Put all the food you intend to eat on the one plate, consume a third, and then stop to chat with the folks at the table. For starters, it’s infuriating for the cook when the clean up and the prep takes four times longer than the meal. And it's uncultured to Hoover you're food, even if it's just family. Eat another third and then make an effort to be witty. Once you've managed to offend at least one person or divulged a family secret, bury your head and chew the last third of your food slowly.


Culinary Beer Goggles

You decided Green Bean Casserole was good at a time when you were willing to eat play dough or just about anything when dared. This is not a refined palate. You’ve grown up and things are different now. If you’re not wearing Toughskins, you’re not putting bows around your pigtails and you don’t think things look better with stickers, you can probably skip side dishes that don’t hold up to your memory or are now considered a carcinogen. Let it go. And fruit cocktail suspended in lime Jell-O is just weird.


Plan a Do-Over

No food served at Thanksgiving is the ‘Brigadoon’ of food (interestingly, ‘Brigadoon’ is the only DVD I own). Stuffing does not go away for 100 years and something far less mundane then the purity of your love can bring it back. If you consider that most of these foods do actually exist and can sometimes be ordered in restaurants, it will be far less tragic if somebody beats you to the last of it. Consider picking a day for a do-over. Figure out where your strategy went south and reformulate your meal with only the crucial dishes, prepare and forage then invite a friend to join you. Disco-diva Linda Ronstadt may have lamented that someone left her cake out in the rain and that she’d never have the recipe again but there’s really no need for that kind of drama. After all, won’t your family provide more drama than you need?

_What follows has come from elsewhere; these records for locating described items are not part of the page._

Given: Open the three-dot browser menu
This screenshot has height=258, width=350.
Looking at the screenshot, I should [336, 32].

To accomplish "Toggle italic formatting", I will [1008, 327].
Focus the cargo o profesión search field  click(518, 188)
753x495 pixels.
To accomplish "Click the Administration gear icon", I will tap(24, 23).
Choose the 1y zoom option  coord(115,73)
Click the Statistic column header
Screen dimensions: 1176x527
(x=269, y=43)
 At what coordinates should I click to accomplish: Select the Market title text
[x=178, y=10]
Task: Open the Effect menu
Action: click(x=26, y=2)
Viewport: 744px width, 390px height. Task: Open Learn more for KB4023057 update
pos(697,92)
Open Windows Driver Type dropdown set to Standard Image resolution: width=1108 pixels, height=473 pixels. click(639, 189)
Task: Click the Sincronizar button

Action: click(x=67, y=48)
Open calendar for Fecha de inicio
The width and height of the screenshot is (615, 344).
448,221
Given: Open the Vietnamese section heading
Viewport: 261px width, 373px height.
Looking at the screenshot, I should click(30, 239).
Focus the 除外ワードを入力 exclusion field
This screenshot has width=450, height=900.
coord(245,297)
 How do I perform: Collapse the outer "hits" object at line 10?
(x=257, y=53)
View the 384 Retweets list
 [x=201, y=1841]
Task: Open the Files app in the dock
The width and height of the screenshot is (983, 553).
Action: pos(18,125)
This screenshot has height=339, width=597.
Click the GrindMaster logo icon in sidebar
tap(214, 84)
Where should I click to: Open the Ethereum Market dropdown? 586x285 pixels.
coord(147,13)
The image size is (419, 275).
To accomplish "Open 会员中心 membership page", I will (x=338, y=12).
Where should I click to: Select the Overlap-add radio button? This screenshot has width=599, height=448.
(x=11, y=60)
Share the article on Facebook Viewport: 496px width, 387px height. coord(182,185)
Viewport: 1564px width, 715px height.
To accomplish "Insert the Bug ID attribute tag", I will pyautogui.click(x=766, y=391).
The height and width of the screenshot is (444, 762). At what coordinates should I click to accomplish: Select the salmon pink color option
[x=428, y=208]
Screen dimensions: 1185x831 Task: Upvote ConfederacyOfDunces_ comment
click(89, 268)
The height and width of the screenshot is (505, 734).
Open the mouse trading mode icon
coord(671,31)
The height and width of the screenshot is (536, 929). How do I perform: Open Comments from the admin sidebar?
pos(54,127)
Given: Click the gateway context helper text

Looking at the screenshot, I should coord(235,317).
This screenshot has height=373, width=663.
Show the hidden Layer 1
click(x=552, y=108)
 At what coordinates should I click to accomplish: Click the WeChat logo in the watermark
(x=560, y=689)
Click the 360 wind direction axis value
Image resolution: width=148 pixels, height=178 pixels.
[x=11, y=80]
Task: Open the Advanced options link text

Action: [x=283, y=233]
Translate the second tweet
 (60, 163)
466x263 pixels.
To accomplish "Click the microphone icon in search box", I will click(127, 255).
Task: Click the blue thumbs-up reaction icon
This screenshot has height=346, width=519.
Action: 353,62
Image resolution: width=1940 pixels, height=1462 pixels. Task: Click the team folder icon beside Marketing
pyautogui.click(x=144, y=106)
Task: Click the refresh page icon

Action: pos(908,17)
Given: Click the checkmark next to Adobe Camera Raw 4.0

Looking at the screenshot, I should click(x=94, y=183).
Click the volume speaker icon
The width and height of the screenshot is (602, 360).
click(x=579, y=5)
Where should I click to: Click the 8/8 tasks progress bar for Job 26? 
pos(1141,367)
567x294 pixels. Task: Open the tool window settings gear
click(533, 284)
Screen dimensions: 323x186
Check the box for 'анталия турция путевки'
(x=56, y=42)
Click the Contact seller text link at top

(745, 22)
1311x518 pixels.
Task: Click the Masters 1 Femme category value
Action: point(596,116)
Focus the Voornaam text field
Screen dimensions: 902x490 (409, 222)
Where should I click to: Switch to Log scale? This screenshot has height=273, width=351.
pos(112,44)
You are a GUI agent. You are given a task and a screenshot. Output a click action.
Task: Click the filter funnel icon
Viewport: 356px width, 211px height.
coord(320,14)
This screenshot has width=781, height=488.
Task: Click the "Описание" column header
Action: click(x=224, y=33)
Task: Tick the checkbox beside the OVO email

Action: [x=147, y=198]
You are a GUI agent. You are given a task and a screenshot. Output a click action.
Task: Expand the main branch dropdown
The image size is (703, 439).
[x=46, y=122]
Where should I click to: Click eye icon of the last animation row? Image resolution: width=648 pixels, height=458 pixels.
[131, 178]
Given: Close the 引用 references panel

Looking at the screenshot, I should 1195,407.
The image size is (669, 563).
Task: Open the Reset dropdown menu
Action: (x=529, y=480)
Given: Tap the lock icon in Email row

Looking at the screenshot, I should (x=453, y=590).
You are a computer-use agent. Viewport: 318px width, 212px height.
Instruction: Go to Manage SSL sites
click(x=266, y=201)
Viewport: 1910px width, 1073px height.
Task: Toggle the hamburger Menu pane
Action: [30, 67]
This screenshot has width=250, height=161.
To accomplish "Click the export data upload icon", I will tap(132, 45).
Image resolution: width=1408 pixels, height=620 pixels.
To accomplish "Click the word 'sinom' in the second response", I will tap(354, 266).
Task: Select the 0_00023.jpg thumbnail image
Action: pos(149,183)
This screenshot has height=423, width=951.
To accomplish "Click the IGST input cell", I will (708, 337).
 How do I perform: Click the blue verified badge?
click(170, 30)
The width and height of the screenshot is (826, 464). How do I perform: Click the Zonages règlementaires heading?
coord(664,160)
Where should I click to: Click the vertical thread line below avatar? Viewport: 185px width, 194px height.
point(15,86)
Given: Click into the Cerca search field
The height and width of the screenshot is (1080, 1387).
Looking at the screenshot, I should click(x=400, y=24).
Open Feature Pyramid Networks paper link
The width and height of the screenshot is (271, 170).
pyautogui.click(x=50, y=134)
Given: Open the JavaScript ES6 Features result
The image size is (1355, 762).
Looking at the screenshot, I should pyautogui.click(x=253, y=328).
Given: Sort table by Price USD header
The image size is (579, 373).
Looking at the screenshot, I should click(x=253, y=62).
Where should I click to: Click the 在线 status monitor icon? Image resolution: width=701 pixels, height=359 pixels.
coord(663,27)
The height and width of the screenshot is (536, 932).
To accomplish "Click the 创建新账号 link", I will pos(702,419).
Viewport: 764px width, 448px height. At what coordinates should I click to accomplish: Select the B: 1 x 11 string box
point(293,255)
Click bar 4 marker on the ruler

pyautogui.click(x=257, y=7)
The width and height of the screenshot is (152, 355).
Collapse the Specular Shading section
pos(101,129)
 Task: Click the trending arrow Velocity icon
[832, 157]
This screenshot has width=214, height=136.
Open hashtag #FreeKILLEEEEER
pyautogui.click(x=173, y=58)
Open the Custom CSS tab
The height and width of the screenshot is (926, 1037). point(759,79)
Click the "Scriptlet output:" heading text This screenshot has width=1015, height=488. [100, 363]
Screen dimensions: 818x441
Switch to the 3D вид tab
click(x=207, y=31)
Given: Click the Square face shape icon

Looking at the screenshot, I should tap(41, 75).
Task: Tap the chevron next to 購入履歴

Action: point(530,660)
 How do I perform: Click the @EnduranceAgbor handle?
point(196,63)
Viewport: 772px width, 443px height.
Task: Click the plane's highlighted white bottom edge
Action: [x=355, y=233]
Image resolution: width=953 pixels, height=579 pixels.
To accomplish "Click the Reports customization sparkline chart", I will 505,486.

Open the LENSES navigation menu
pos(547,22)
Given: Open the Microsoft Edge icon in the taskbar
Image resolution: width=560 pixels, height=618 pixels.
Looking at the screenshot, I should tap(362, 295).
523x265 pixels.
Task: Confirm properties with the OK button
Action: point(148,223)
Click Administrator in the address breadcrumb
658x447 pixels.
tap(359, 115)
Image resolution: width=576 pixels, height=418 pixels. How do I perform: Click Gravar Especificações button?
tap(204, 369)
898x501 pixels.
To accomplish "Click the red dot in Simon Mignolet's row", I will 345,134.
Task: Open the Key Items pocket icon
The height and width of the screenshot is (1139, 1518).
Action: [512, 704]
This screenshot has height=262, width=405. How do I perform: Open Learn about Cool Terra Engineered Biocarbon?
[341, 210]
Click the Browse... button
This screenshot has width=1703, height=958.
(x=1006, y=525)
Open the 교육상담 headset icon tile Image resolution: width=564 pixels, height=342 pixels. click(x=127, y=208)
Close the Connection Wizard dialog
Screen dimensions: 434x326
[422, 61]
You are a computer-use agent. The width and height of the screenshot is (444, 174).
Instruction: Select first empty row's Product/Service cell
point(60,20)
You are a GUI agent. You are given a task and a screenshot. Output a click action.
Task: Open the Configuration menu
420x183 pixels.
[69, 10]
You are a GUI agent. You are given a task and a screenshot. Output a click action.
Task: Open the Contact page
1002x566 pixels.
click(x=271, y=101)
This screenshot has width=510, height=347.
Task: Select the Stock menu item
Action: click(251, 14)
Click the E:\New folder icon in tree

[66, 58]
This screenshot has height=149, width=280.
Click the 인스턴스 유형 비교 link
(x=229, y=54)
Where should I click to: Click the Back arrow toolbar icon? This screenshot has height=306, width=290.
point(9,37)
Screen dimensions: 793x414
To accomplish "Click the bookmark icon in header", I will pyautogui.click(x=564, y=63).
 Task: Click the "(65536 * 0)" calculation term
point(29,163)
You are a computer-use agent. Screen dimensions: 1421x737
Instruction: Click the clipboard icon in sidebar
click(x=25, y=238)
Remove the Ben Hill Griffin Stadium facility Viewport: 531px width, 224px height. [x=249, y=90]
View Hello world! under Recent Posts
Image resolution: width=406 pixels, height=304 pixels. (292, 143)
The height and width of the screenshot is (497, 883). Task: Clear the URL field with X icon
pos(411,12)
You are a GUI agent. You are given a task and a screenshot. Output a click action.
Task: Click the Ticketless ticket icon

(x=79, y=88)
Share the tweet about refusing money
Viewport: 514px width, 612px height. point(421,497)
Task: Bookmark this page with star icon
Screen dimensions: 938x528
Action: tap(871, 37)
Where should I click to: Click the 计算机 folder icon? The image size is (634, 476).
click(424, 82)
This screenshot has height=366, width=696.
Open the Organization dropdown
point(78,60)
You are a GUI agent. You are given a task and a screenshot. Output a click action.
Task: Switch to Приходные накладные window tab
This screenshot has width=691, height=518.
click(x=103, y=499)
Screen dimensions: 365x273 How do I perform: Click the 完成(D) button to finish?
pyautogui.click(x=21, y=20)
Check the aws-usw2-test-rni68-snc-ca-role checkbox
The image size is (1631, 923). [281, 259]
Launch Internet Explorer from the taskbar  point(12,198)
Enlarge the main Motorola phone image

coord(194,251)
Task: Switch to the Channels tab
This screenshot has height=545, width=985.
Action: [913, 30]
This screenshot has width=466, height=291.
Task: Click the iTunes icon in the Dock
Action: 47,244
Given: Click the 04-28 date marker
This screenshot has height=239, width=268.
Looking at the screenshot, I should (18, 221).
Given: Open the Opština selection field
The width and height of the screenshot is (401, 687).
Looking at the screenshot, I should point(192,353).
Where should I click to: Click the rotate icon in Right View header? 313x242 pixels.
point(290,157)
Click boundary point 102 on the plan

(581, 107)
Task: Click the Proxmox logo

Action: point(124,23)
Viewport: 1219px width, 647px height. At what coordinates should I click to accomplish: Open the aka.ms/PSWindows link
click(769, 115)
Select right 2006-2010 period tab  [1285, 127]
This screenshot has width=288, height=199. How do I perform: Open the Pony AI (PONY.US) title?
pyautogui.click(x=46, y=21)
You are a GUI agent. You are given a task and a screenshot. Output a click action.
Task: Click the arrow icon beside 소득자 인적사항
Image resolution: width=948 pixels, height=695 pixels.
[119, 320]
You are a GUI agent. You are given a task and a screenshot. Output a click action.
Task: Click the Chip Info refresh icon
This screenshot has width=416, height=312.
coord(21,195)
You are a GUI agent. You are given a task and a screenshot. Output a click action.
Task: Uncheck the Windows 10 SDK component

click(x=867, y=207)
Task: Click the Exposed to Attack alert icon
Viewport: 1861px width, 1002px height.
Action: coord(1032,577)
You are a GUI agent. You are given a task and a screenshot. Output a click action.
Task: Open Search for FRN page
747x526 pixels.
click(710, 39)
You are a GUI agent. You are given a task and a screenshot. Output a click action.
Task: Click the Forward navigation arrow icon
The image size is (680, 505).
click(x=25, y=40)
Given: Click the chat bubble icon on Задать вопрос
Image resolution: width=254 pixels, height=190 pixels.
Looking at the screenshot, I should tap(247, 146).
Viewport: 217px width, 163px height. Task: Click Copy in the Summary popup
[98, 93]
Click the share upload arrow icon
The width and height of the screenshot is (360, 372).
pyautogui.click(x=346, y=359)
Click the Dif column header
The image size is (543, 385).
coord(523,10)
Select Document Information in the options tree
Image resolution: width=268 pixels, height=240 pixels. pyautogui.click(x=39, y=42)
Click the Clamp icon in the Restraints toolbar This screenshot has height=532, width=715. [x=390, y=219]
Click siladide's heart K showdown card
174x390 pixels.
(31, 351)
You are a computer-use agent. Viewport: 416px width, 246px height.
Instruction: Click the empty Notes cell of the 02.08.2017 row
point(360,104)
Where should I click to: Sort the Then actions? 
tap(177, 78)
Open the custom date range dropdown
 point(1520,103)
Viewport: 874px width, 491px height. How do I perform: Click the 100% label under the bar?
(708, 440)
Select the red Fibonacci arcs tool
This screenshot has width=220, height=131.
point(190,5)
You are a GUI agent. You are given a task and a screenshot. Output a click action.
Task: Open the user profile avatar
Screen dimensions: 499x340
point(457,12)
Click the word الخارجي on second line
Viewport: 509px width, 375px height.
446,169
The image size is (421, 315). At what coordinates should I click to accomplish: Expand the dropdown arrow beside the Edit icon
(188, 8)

All desert is good, don’t be a whore

Don’t act surprised. There will be more than one type of pie and they all taste good. Pie is like that. Inevitably the best desert is the one you didn’t chose. Try not to lose sleep over that, though the sugar and the overworked innards will probably cause a little of that anyway. Stop acting like this is the last time you’ll ever eat pie. In my neighborhood, you can walk into B&O Espresso at 2am in your pjs and have damn good pie any night of the week. Not that I’d know anything about that. Have some if you want, know that it’s not necessary and understand that you’ll regret it in all the same ways you did last year when you did the same thing.


Repent, Heathen

Eat clean for a few days before. Eat even cleaner a few days after but for God sakes don’t skip breakfast because that just won’t cut it. Don’t show up at your workout and give yourself a good beat down in order to bank the calories. It’s fun to watch but it doesn’t help. Take responsibility for the choice you made and have a plan. Don’t over eat like it was a surprise and then come to me because you feel guilty and you need to be punished which, you’ll note, is not my job. Please look behind you and see the creepy line you just stepped over.